Me faisant le plus petit possible pour avoir une chance d'entrer dans la salle mystérieuse, je m'assois à côté de lui tandis qu'il referme l'espèce de petite porte derrière nous. Plongé dans le noir complet, je n'ose bouger que lorsque j'entends un cliquètement qui déclenche l'illumination de plusieurs longues guirlandes colorées, accrochées sur chacun des murs de cet endroit. La lumière des petites ampoules claires se reflète sur le plafond et je remarque que celui-ci est bien plus bas que dans le reste de la maison. Seul un enfant pourrait se tenir debout ici. Sans un mot, j'observe les dizaines d'étoiles phosphorescentes collées sur le soffite, avant d'apercevoir les photos de toutes tailles qui parsèment les murs. Sur chacune d'entre elles brille la joie magnifique d'un petit brun, toujours accompagné de ses parents et mon cœur se serre lorsque je reconnais ses prunelles bleues. West. Ne voulant pas laisser l'émotion me gagner, je quitte vivement tous ces souvenirs des yeux pour jeter mon dévolu sur le sol noyé de coussins. Il y en a partout, de toutes les couleurs et de toutes les formes, tellement que même les deux matelas posés par terre à l'autre bout de la salle en sont recouverts. Sur le premier lit de fortune et en dessous de l'épais manteau d'oreillers, je distingue une couette à l'effigie de Peter Pan, alors que sur le second, c'est Jack Skellington qui est mis à l'honneur.

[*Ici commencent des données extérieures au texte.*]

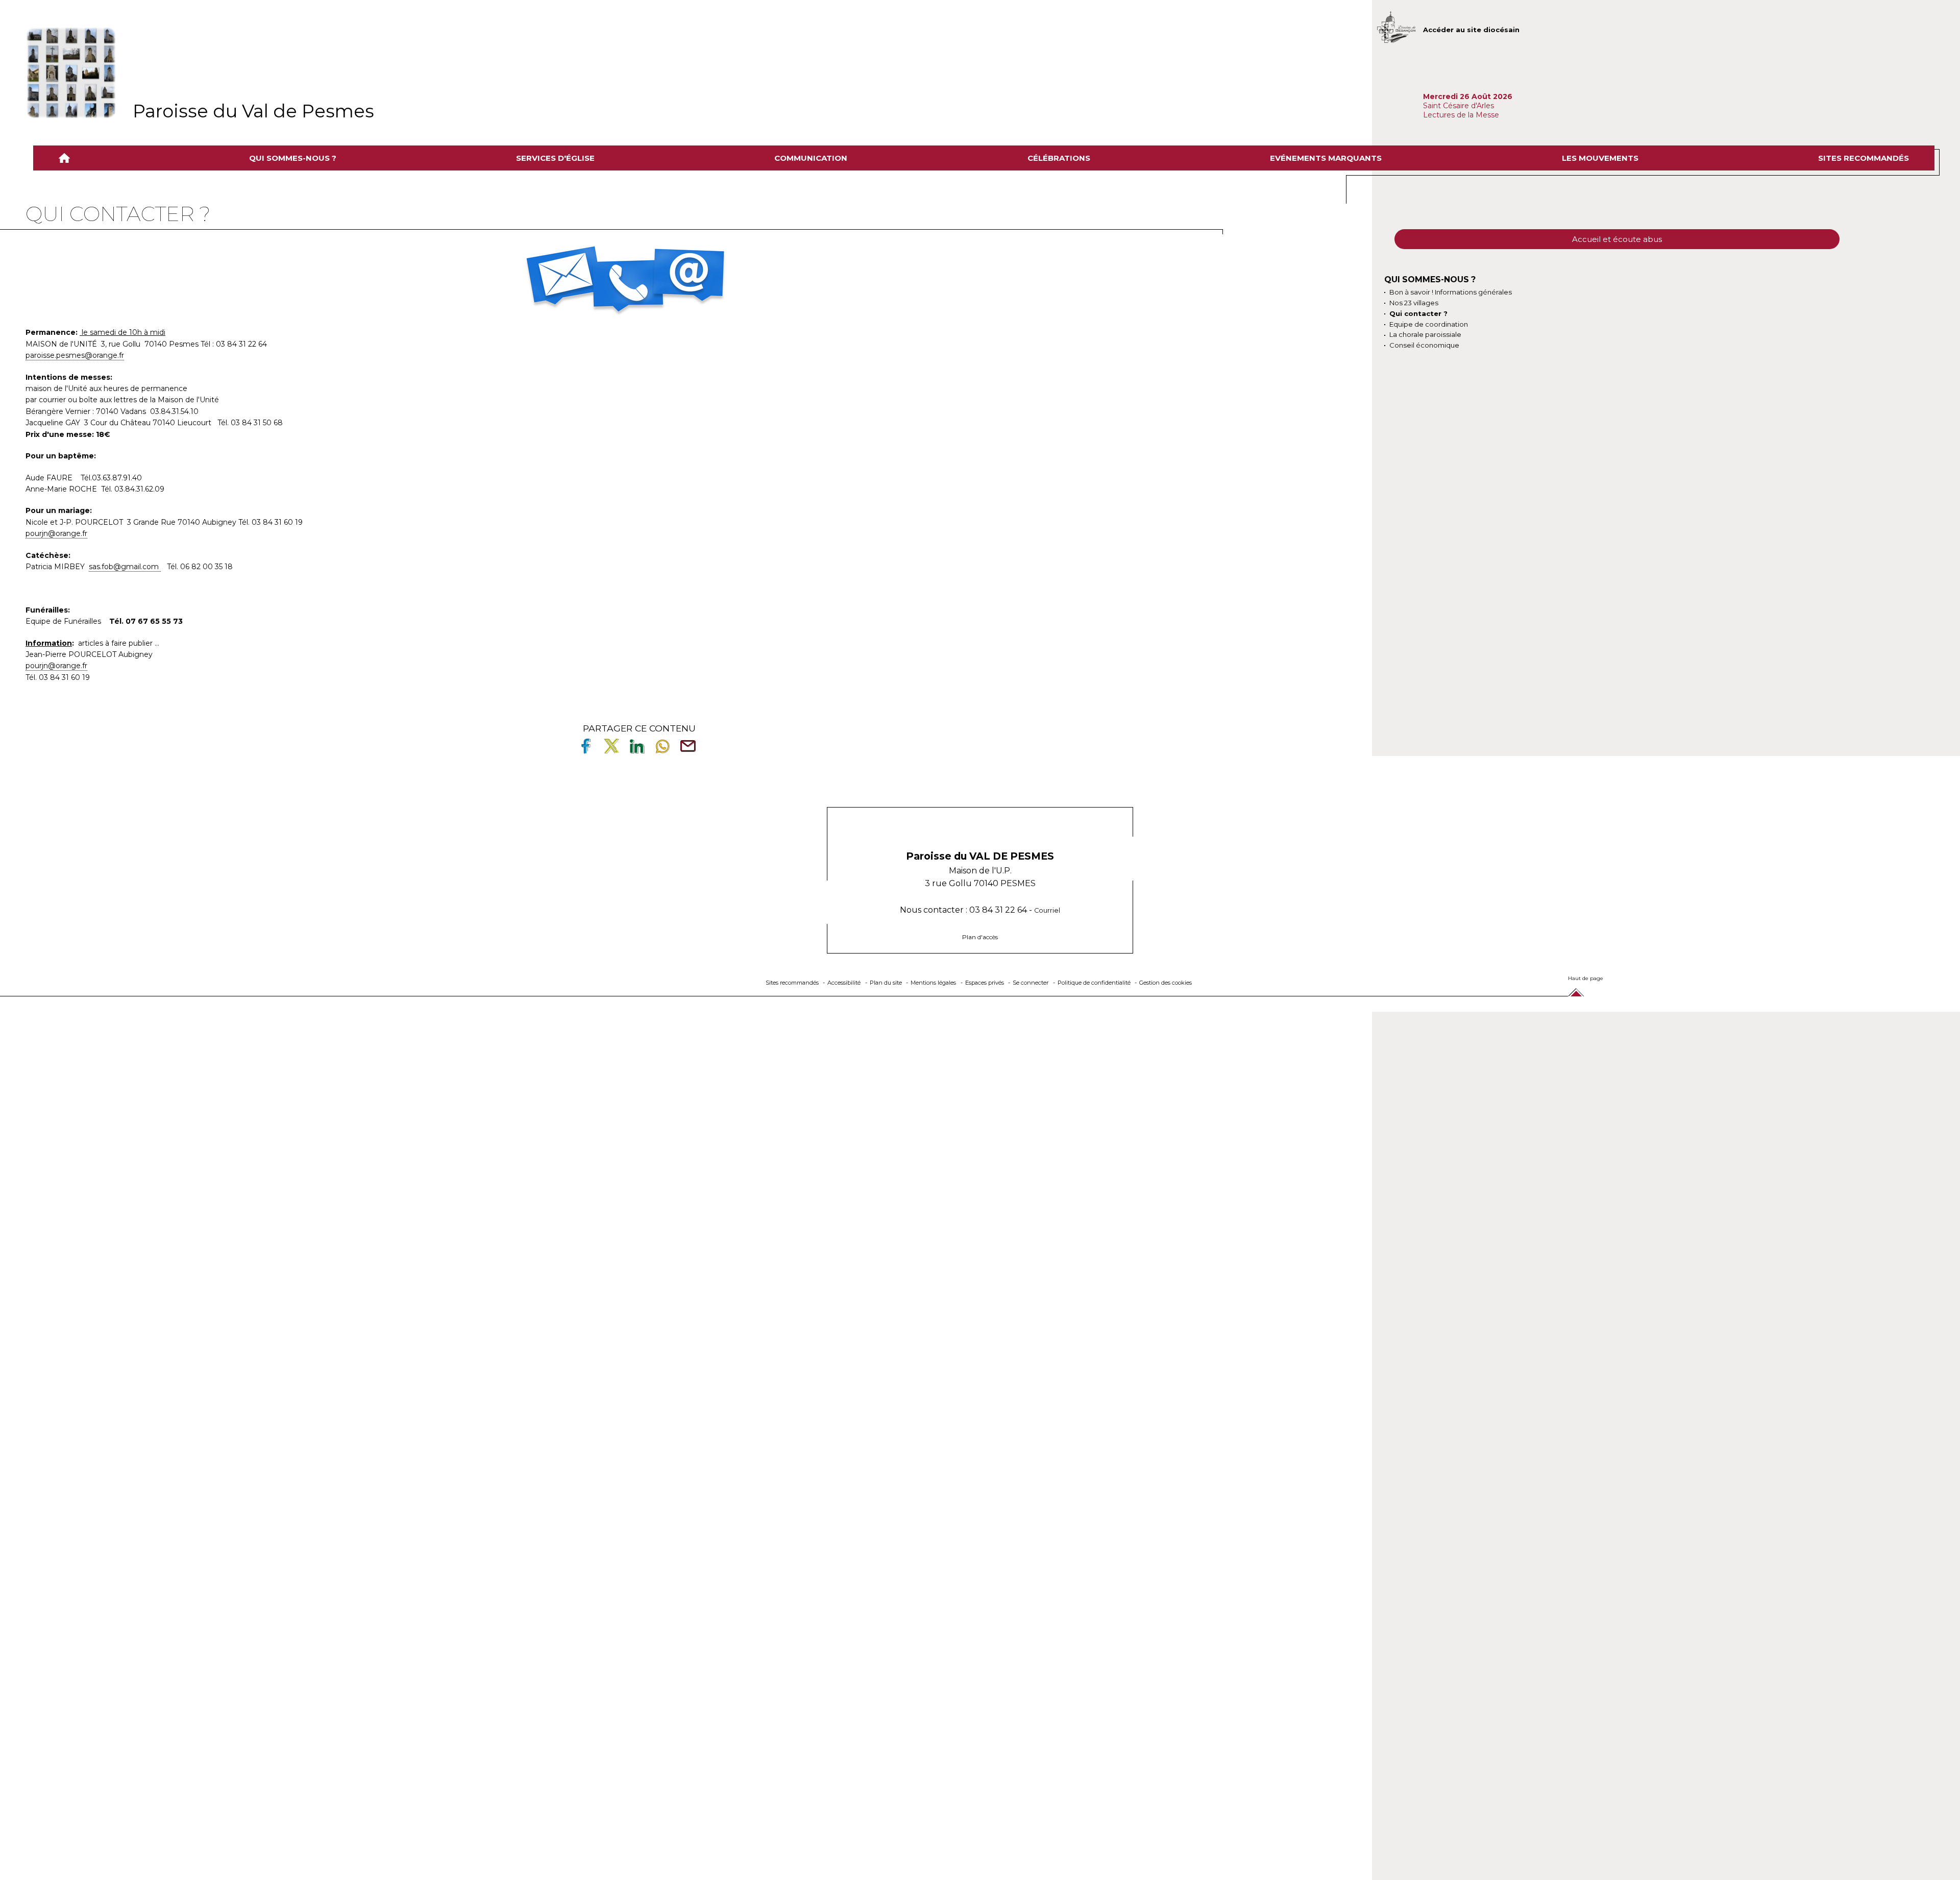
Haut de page (1585, 978)
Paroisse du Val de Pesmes (253, 111)
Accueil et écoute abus (1617, 239)
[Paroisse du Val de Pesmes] (71, 73)
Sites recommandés (1863, 158)
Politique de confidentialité (1094, 982)
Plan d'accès (980, 937)
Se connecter (1030, 982)
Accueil (66, 158)
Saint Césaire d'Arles (1458, 105)
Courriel (1047, 910)
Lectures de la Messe (1462, 114)
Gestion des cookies (1165, 982)
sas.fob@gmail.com (125, 566)
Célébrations (1058, 158)
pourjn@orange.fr (56, 533)
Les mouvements (1600, 158)
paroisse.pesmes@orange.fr (75, 355)
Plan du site (886, 982)
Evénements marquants (1326, 158)
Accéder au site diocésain (1471, 30)
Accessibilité (844, 982)
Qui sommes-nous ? (292, 158)
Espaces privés (984, 982)
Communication (810, 158)
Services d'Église (555, 158)
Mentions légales (933, 982)
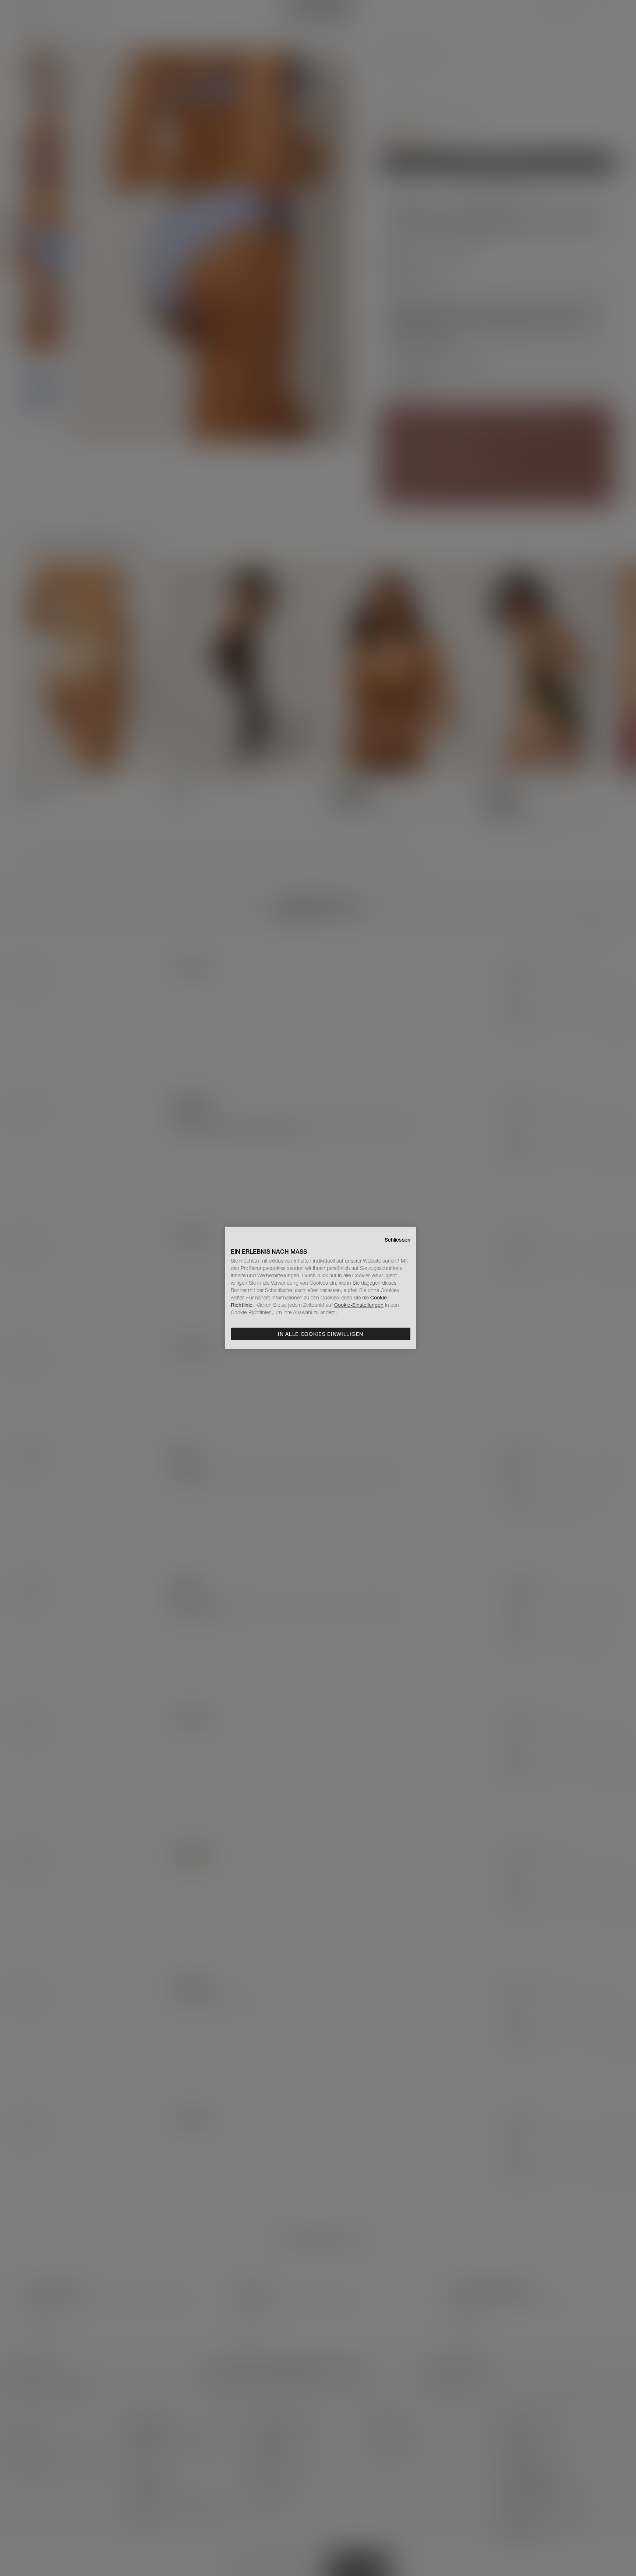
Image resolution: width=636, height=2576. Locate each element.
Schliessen (397, 1240)
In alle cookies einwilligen (320, 1334)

- C'était mon repère, ma cachette secrète, mon refuge rien qu'à moi, quand j'étais gosse, déclare West en m'arrachant à ma contemplation.

Se frayant un chemin entre les polochons, il prend place sur le plaid de l'épouvantail et me fait signe de le rejoindre.

- Quand je faisais des cauchemars, je venais me réfugier ici et je me sentais protégé. Alors je me suis dit que... peut-être... tu pourrais t'y sentir aussi bien que moi après un mauvais rêve si je t'emmenais ici, me lance-t-il à la fois hésitant et perdu dans le passé.

La douceur et la nostalgie qui se dégagent de lui sont telles, que je les sentirais presque me réchauffer la poitrine quand je m'installe à ses côtés. Blotti contre moi, il pose sa tête sur mon épaule et je l'entoure d'un bras protecteur en me mordant l'intérieur de la joue pour réprimer mon sourire de fierté. Je suis fier et heureux qu'il me fasse assez confiance pour me montrer ce havre protecteur qui paraît contenir une bonne partie de son enfance.

- Ce n'est pas tellement l'endroit qui fait que je me sens en sécurité, murmuré-je.

Il ancre son regard dans le mien, désarçonné.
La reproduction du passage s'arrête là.